- **課題 1**
下の新・ローマ帝国衰亡史を紹介する文章によると、著者は古代ローマ帝国の国境をどのようなものとして見るべきだと述べていますか。

- **文書の抜粋**

____________

新・ローマ帝国衰亡史 市川高志著

新・ローマ帝国衰亡史 (岩波新書)

新・ローマ帝国衰亡史 (岩波新書)

最近、ブログを書く勢いが弱く、なかなか書けないです。・・・ふぅ・・・・。そこで、一気に書かずに、1つのエントリを何日もかけて書いてみようと思いました。・・・ふぅ・・・・。で・・・この本・・・・。私は、ローマ帝国衰亡史が好きで、「ローマは1日にして滅びず」というシリーズを書いたこともあります。あの壮大な文明が確かに一時期あった。あったことは遺跡から分かる。でも、今はない。ではどうしてなくなったのか。そういう疑問は古代ローマ時代の遺跡を見る時に自然にわきあがると思います。その思いがローマ帝国の衰亡の歴史を調べさせるのですが、これがもう込み入った歴史で、迷路みたい。複雑な様相を見せています。この本はその迷路の新しいひとつの見方を提示していると思います。(まだ、書きます。)・・・ふぅ・・・・。


新しい見方と言うのは、辺境から、あるいは国境からローマ帝国を見るという見方です。著者は、古代ローマ帝国の国境は現代の国境とは異なってあいまいであり、国境を越えてローマ文明の影響力が浸透するような幅のあるゾーンとして見るべきだ、と言います。そしてこのあいまいな国境を国境たらしめ、外部からローマ世界を守っていたのが、自分たちはローマ市民であるという自覚を強烈に持った国境警備の軍隊であった、としています。

____________

要素とテキスト位置のデータ
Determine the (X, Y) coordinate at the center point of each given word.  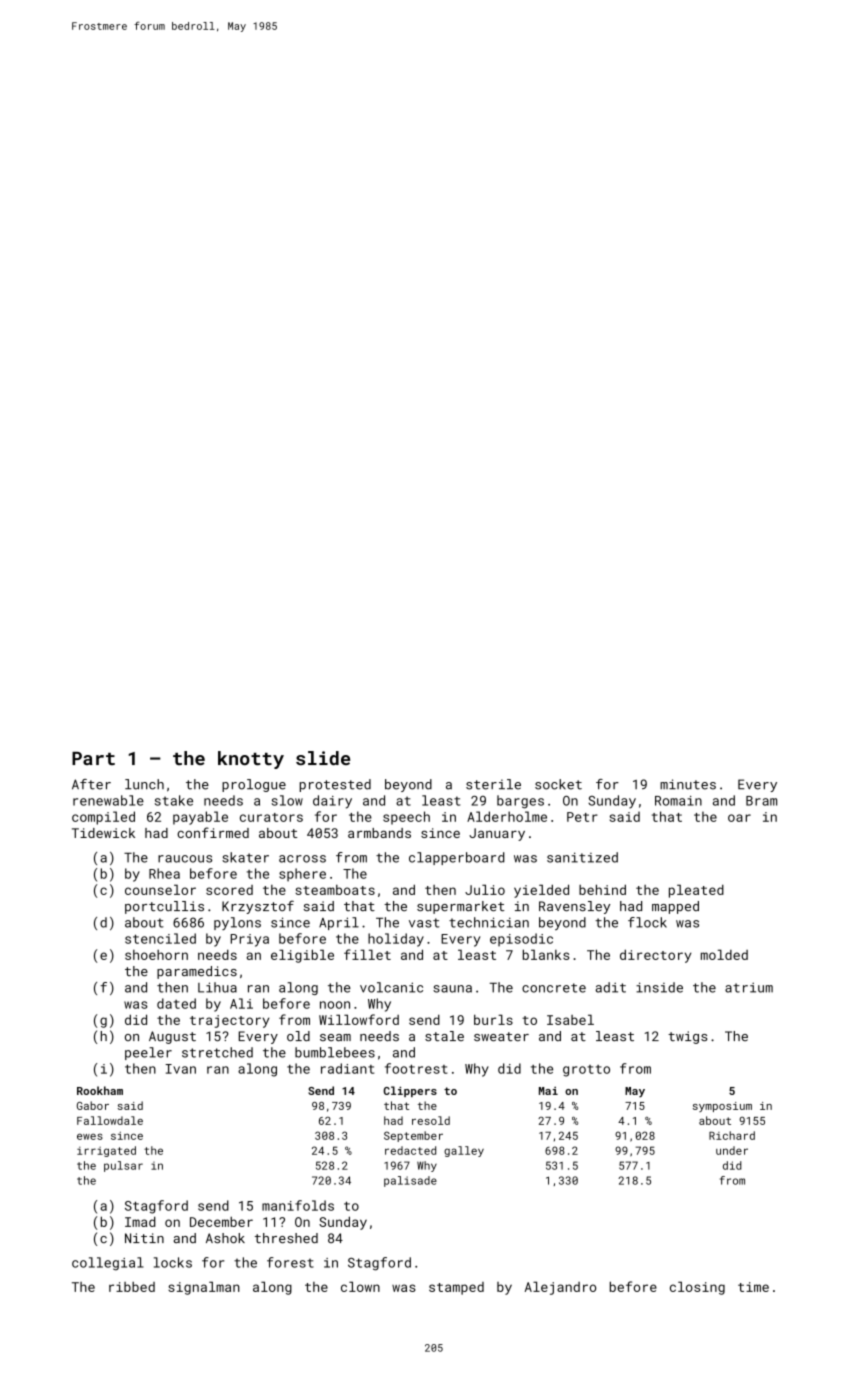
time (753, 1287)
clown (360, 1286)
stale (444, 1036)
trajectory (229, 1021)
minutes (688, 784)
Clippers (410, 1091)
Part (93, 758)
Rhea (164, 873)
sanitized (582, 857)
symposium (722, 1107)
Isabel (570, 1019)
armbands (379, 833)
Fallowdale (110, 1120)
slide (323, 758)
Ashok (225, 1238)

____________

- **課題 2**
一覧のうち「clown (360, 1286)」を含む行から一覧の終わりまでの部分だけを、「Clippers」を「Pirates」に差し替え、ほかは変えずに書き出してください。

- **解答例 1**
国境を越えてローマ文明の影響力が浸透するような、幅のあるゾーンとして見るべきだと述べています。

- **解答例 2**
clown (360, 1286)
stale (444, 1036)
trajectory (229, 1021)
minutes (688, 784)
Pirates (410, 1091)
Part (93, 758)
Rhea (164, 873)
sanitized (582, 857)
symposium (722, 1107)
Isabel (570, 1019)
armbands (379, 833)
Fallowdale (110, 1120)
slide (323, 758)
Ashok (225, 1238)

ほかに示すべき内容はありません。